Getting started with sqoop
Installation or Setup
Sqoop ships as one binary package however it’s compound from two separate parts client and server. You need to install server on single node in your cluster. This node will then serve as an entry point for all connecting Sqoop clients. Server acts as a mapreduce client and therefore Hadoop must be installed and configured on machine hosting Sqoop server. Clients can be installed on any arbitrary number of machines. Client is not acting as a mapreduce client and thus you do not need to install Hadoop on nodes that will act only as a Sqoop client.

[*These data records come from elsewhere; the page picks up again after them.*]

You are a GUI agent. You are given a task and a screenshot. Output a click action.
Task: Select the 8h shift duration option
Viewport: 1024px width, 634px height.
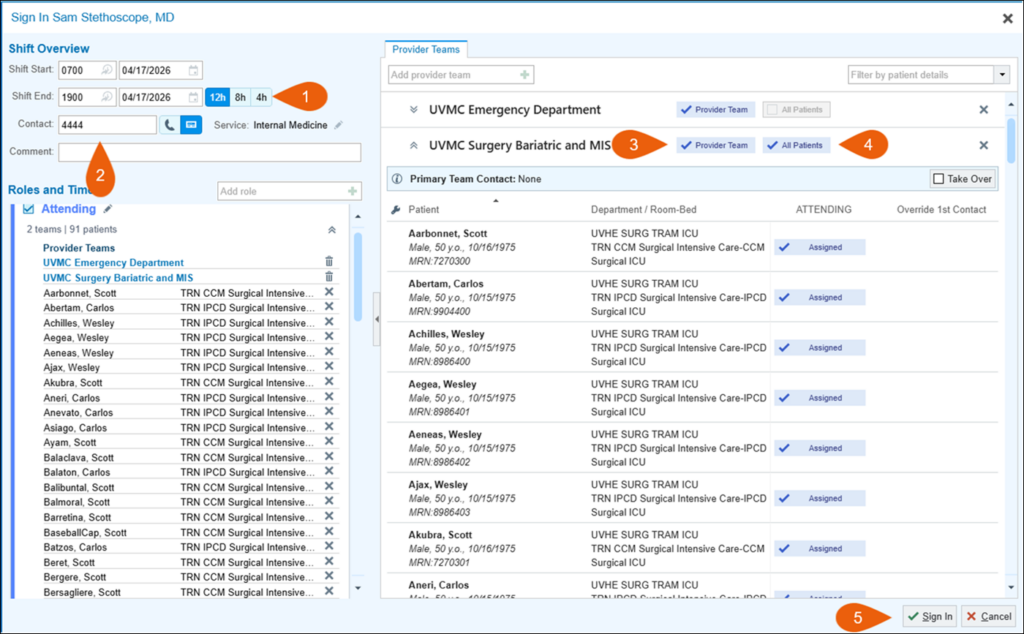pyautogui.click(x=240, y=96)
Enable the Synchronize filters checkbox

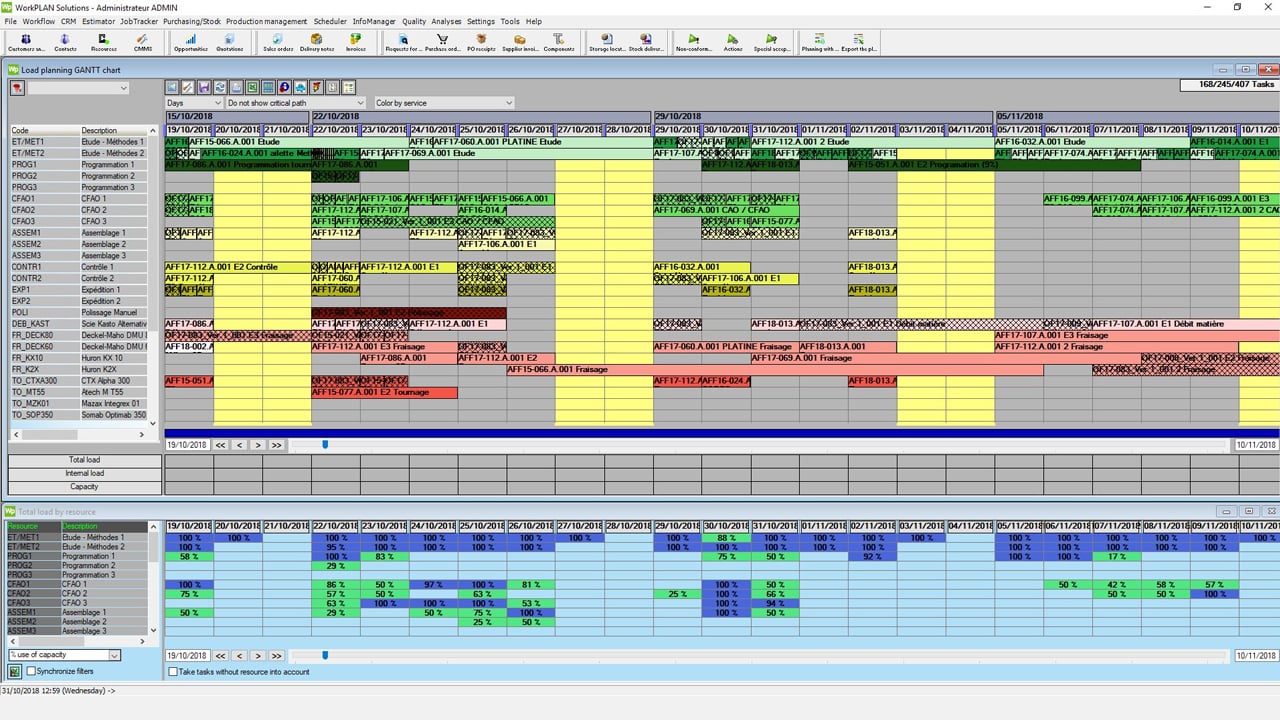tap(32, 671)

Copy Sqoop artifact on machine where you want to run Sqoop server. This machine must have installed and configured Hadoop. You don’t need to run any Hadoop related services there, however the machine must be able to act as an Hadoop client.
# Extract Sqoop tar tar -xf sqoop-<version>-bin-hadoop<hadoop-version>.tar.gz # Move decompressed content to any location (you can also setup soft links to sqoop directory) mv sqoop-<version>-bin-hadoop<hadoop version>.tar.gz /opt/apache/sqoop # Change working directory cd /opt/apache/sqoop
Install Dependencies for SQOOP
You need to install Hadoop libraries into Sqoop server war file. Sqoop provides convenience script addtowar.sh to do so.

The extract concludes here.